「ちょっといいか、占いをしてもらいたい」
昼。サルディニア島。
とある占い師は、いつもの通りで少ない客相手に占いの営業をしていた。
そこに近寄ってきた白いロングコートの男に振り向き、今日初めての客にふむ、と顔を向けた。
そして、驚きにぱちくり、と瞬きをした。
「ええ、他に客もいないし構いませんよ。だが…」
占い師は眉を顰めて白いロングコートの男をもう一度見た。
あまりに予想外の事態だったので、自分の耳がおかしくなったのかと訝しんだと言った方が正しいか。
「貴方は占いを必要としない人だ。というより、どうやってかは分からないが、自分で自分の道行をはっきりと理解している…」
「ッ、なるほど、分かるのか!」
「ええまあ。同業者…というわけではないようですが、一体何故私に占ってもらおうと?貴方は既にその運命を十分認識されておられる」
占い師の瞳から見えるのは、巨大な蛇の双眼と、ぐるぐる渦巻く時間のトンネルのみ。
詳細はわからないが、この男の後ろには未来へ続く開けたトンネルと、それを見る瞳とが鎮座しているのだ。

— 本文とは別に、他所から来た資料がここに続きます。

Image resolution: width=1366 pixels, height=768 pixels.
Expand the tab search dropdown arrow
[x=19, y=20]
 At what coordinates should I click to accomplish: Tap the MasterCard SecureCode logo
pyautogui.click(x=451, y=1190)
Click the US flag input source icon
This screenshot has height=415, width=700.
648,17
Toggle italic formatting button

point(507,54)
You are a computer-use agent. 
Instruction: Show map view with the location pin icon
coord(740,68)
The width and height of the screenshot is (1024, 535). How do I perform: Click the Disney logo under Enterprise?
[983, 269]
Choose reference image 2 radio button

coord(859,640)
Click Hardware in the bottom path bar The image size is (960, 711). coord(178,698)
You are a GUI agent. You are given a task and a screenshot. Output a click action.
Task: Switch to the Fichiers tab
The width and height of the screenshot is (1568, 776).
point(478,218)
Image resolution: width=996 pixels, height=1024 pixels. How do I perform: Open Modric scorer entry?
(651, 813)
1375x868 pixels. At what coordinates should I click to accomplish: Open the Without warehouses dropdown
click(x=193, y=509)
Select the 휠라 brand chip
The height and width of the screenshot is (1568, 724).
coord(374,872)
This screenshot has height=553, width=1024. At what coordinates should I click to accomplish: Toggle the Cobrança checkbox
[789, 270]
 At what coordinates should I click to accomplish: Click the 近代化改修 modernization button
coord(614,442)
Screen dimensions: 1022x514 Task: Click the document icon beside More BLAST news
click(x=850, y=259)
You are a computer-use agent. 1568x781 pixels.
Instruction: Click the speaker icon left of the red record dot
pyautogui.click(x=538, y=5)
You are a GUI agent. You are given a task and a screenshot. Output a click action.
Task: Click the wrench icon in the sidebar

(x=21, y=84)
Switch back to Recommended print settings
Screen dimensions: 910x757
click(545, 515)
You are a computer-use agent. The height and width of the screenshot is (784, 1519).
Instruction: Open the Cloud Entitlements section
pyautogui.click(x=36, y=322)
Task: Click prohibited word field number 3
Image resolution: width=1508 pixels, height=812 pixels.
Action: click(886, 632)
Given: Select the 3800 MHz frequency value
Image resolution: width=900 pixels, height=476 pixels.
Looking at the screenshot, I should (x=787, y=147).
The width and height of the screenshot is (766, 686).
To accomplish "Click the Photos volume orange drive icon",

「私が分かるのは未来だけだ。占いとは未来を見るだけでは務まらない。そうだろう?」
「…おや、含蓄がありますな。ええ、その通り。占い師ならば未来を見るだけでは不足だ。それをもってお客様の導きとならねば、一人前の占い師とはよべますまい」
きっと友人知人に腕のいい占い師がいるのだろう、と思う。
男の語り口は真摯で、占い師を見る目も真っ直ぐだ。
「そんな占いに真摯な、確かな腕を持つ貴方だからこそ、問いかけたい。財団に来ないか?」
「……どういうことですかな」
占い師は男をまじまじと見た。
職業柄、見ればどうしても占ってしまう。男の様子には占い師を騙そうだとか陥れようだとか、そう言った悪意はかけらもない事がわかった。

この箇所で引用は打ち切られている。